North Pacific Urchins - taken from February National Fisherman Magazine

Weak market thinning diver ranks; sea otters thinning urchin ranks

Alaska’s urchin divers can expect slimmer pickings, thanks to an abundant sea otter population, but other economic factors will have to change before anybody cries too loudly about otter-driven reductions in quotas and area closures to the fisheries.

 

Interest in diving for urchins remains relatively low — mostly because ex-vessel prices are around 32 cents per pound, and many divers have been thickening their wallets with shoreside jobs and funneling their dive efforts toward the more lucrative geoduck and sea cucumber fisheries.

 

According to Alaska Department of Fish and Game data, 40 divers are participating in the urchin fishery this season, which runs from October to September. This year’s participation is up from the 33 divers who collected urchins two years ago. But it’s a meager lot compared to the 150 who harvested urchins during the 1996-97 season.

 

Ex-vessel prices back then were roughly the same: around the 35-cent-per-pound mark, and the quota was nearly 6 million pounds, a bit higher than this year’s quota of around 5 million pounds. Divers left 5.5 percent of the quota uncaught in the 1997-98 season. Each year since, divers have harvested less. Alaska divers left 44 percent of the urchin quota on the table last year.

 

The main reason for the reduced interest on the diving and processing ends of the business has been waning optimism in the Japanese market. Urchin roe, like herring roe, sells through specialty markets, which have become fickle.
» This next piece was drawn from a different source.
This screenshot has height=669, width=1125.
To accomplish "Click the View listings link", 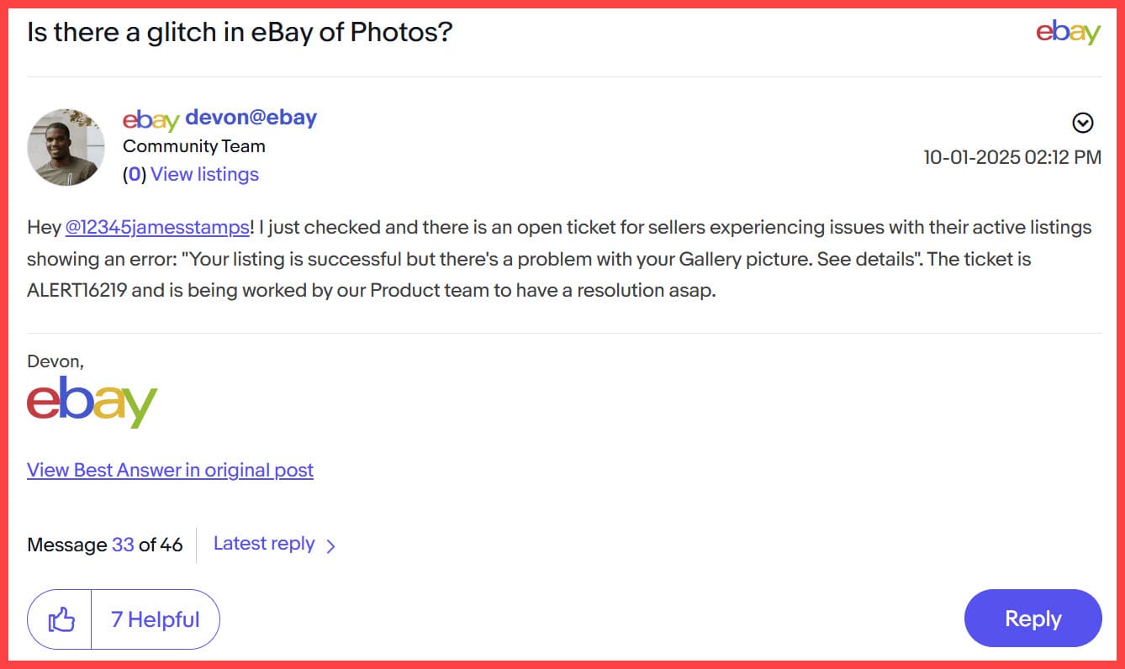I will point(204,174).
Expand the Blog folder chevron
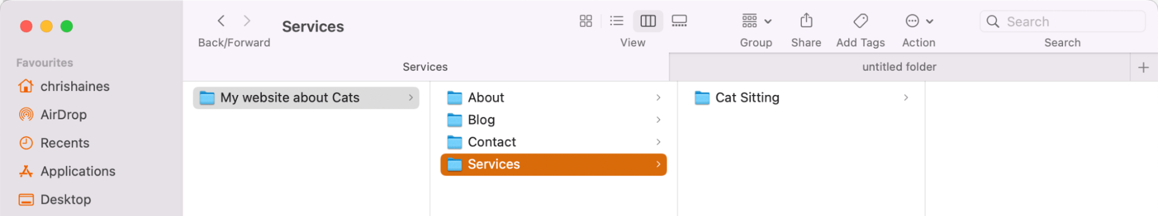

Trade routes have expanded, thus making a myriad of seafood products available in most countries.

 

The number of processors interested in buying product from Alaska has also decreased. There were seven mainstay buyers in the late ’90s but only two during the past two seasons.

 

Aiming to reinvigorate the industry’s primary processing sector, new regulations let divers crack urchins aboard their vessels. The regulations came on the heels of diver-generated proposals to the Alaska Board of Fisheries last year.

 

But, as this year’s season unfolded, divers apparently learned something. They found out that there’s not enough time to dive, process and ship the salted roe to secondary processors, who would send it to Japan.

 

“We only had a few takers, and they mentioned that it was too time intensive,” says Scott Walker, area management biologist with the Alaska Department of Fish and Game, in Ketchikan.

 

Meanwhile, urchin populations have been diminishing in some areas, thanks to a thriving sea otter population.

 

Divers would be among the first to classify sea otter populations as overabundant. And anecdotal evidence from the Department of Fish and Game suggests the furry critters are not only plentiful but decimating urchin stocks, particularly near Sitka.

 

What’s worse for the dive industry is that urchins are among the last of choices in an otter’s diet. Besides contributing to the closures of four urchin dive areas, the otters have been blamed for cleaning out substantial quantities of sea cucumbers, horse clams, and geoducks. And they were a chief player in demise of the abalone fishery, which closed in the mid 1990s.

 

“The abalone fishery is gone,” says Julie Decker, executive director of the Southeast Alaska Regional Dive Fisheries Association. “And the Sitka urchin fishery is completely gone.”

 

Marc Pritchett, an area shellfish manager with the fish and game department in Juneau, participates in dive surveys and has seen for himself what otters can do to urchin beds.

 

“You could tell where the otters had been; they pretty much wiped out the urchins,” Pritchett says.

 

While conducting surveys in 2001, Pritchett noted at least two rafts of about 100 otters working the beds in one dive area. Last year, Pritchett noted only three dozen otters in the same area. That suggests the otters had cleaned out the urchins and moved on.

 

Scott Walker, another area shellfish management biologist from Ketchikan, says that otters in pursuit of urchins and other invertebrates have pockmarked vast areas of the ocean bottom with trenches approximately 2 feet wide, 4 feet deep and 8 feet long.

 

“The entire bottom was covered with shells and spines as far as you could see,” says Walker, who’s been diving for 13 years.

 

Walker visited one of the areas a year later and found a notable absence of spines, shells and living urchins. If not for the previous surveys, Walker says it would be easy to conclude that there had never been an urchin population in the first place.

 

“They ate something like 2 million pounds of urchins in one year,” Walker says.